Miss Jenks interrupted. "But suppose he promises? How can you hold him to it?"

"I make a contract with him, permitting him to use the bridge for a dollar a month. The contract to be terminated at will at the end of any thirty days. If he behaves the contract continues. If he hits below the belt I clamp down on the first of the next month. How about it, Parker?"

The man knew when he was beaten. He spread his hands in a gesture of complete surrender.

"Right," said Mike. "I'll take along the check to pay off the bank. Here's my agreement with you to sign. And we call it a day."

Parker made out the check, signed the agreement and sat scowling at Mike. Miss Jenks was staring at him, but there was no scowl to disfigure her face.

"Thank you, Mr. Parker," Mike said. "And good morning."



Miss Jenks did not speak until they were in the car.

"I eat my words," she said. "I eat them hide and tail."

"Not enough," Mike told her.

"What more?" she asked.

"In two weeks I go back to duty," he said. "No guess when I'll be back to Newtown.

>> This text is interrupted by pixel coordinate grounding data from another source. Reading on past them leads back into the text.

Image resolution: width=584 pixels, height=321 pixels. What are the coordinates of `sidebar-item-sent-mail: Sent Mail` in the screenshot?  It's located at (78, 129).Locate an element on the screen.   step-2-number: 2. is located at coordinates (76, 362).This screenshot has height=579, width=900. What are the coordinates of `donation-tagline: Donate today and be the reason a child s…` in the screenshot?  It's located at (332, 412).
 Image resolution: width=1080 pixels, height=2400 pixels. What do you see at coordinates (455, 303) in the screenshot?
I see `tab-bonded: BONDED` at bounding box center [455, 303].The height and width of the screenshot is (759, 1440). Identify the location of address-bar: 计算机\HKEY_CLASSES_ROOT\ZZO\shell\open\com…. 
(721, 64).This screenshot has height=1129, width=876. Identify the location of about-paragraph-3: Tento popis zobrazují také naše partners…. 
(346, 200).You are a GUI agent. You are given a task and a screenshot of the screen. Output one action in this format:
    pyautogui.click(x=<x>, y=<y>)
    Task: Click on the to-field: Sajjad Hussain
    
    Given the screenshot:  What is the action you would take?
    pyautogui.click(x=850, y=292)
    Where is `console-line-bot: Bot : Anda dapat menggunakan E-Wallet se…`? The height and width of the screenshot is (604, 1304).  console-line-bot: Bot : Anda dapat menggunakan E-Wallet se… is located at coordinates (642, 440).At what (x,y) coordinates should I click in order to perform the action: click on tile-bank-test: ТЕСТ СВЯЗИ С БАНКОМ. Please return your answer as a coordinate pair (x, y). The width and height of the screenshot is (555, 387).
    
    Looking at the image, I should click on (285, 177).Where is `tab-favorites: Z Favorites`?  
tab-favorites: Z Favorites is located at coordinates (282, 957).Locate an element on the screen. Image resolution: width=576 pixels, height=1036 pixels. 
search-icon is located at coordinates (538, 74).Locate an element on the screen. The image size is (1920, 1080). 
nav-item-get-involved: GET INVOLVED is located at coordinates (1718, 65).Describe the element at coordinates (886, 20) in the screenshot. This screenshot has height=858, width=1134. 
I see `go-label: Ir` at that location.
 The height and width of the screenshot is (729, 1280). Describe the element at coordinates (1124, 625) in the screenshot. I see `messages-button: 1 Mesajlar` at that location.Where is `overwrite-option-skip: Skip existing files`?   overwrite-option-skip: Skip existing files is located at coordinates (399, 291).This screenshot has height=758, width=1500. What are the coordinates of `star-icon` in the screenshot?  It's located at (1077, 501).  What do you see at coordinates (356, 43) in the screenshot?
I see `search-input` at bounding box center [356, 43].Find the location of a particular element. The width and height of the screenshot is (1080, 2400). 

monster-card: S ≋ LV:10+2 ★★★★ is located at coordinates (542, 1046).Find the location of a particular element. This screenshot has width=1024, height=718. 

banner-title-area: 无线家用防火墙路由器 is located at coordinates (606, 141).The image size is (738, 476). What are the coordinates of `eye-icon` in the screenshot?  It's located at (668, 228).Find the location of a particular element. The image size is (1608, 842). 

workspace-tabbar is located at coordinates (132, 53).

But when I do, I want to come back to something special. I'll be back. If you want to square yourself with me you've got to do something special?"

"Such as?"

"Such," he said, "as being here when I come, practically at the altar with a marriage license in one hand and a written promise to love, honor and obey in the other."

"Obey?" she demanded.

"Obey," he said firmly.

"Have it your way, Sergeant." she said. "We certainly got to have discipline in our Army."